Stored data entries
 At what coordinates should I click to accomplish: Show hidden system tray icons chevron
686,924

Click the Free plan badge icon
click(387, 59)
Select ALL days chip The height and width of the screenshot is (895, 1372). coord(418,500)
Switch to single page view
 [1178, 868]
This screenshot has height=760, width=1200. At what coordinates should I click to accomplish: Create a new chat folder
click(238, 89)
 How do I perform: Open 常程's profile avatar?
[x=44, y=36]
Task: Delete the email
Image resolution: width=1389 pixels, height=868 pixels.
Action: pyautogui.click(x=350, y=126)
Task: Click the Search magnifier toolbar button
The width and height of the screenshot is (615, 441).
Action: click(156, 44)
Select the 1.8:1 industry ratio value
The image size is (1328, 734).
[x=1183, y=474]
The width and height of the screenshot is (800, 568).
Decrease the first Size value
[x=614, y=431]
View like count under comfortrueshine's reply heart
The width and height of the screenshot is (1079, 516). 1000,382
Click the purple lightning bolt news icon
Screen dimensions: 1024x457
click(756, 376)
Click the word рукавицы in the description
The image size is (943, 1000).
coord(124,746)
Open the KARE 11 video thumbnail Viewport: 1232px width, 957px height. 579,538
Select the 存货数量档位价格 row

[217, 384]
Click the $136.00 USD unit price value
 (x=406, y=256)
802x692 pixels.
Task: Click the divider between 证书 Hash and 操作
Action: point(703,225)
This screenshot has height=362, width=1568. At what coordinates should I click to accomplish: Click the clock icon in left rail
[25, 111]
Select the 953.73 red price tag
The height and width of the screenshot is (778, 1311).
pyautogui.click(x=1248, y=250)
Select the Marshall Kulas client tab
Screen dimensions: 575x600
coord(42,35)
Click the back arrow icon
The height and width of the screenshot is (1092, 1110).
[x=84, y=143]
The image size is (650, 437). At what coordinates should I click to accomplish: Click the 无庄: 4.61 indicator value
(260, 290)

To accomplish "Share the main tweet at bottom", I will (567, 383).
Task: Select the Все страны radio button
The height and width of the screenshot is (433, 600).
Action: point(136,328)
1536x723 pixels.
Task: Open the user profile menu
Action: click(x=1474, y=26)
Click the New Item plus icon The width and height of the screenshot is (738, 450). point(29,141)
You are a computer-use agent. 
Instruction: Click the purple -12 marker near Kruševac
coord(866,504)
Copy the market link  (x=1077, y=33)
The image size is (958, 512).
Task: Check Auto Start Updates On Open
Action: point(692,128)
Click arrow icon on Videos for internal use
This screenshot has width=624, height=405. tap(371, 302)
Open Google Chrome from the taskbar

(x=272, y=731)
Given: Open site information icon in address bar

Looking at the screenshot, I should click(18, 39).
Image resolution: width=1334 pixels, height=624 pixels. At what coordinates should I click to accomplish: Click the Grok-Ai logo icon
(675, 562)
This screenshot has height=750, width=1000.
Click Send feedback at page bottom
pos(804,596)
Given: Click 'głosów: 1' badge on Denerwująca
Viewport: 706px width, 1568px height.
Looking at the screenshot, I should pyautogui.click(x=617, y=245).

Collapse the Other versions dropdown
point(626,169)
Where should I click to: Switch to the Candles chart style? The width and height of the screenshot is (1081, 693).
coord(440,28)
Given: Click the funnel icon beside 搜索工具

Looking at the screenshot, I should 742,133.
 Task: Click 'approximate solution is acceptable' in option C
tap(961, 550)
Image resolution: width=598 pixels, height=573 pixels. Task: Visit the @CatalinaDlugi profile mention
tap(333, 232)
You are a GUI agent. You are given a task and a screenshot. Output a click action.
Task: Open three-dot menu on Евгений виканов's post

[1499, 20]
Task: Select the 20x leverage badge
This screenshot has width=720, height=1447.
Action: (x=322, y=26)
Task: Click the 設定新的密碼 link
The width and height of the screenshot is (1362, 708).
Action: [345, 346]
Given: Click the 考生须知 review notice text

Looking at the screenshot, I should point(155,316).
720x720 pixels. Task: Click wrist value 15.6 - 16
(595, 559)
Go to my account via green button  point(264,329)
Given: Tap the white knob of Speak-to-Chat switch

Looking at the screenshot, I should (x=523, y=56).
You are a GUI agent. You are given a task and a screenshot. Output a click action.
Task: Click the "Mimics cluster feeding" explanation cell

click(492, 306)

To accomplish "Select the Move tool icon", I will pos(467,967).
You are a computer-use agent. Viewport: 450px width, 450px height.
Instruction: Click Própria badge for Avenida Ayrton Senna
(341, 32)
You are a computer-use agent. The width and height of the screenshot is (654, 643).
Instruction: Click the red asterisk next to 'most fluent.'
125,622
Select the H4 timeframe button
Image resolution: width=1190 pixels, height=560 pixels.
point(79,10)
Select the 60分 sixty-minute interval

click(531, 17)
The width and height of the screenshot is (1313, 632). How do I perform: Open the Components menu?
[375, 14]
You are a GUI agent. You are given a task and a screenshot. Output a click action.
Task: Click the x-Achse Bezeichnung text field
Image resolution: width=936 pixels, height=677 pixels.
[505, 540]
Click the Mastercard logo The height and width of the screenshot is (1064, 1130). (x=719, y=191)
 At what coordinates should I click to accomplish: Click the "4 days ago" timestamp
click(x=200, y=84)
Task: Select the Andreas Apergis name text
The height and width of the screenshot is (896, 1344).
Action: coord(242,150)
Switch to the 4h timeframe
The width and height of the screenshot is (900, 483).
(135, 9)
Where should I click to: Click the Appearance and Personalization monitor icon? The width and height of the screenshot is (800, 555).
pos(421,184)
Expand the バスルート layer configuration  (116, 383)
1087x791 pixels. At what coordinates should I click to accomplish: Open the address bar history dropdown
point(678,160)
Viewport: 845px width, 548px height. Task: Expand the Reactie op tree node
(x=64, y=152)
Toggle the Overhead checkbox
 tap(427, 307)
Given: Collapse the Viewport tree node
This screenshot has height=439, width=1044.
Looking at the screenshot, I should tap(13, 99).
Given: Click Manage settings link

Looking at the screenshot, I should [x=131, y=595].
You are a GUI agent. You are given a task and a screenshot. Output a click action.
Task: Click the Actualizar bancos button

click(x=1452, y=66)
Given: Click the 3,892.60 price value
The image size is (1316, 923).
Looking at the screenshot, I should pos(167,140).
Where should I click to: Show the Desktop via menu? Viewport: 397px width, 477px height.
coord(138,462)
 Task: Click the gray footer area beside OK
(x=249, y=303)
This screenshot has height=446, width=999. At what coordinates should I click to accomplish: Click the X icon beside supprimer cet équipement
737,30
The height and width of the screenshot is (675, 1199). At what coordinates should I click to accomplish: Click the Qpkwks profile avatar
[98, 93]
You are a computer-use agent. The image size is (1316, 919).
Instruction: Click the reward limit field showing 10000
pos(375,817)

Task to carry out: Start copying at the line that contains "Where should I click to: Show" and stop after the last line of the records, keeping every line exactly.

Answer box:
Where should I click to: Show the Desktop via menu? Viewport: 397px width, 477px height.
coord(138,462)
 Task: Click the gray footer area beside OK
(x=249, y=303)
This screenshot has height=446, width=999. At what coordinates should I click to accomplish: Click the X icon beside supprimer cet équipement
737,30
The height and width of the screenshot is (675, 1199). At what coordinates should I click to accomplish: Click the Qpkwks profile avatar
[98, 93]
You are a computer-use agent. The image size is (1316, 919).
Instruction: Click the reward limit field showing 10000
pos(375,817)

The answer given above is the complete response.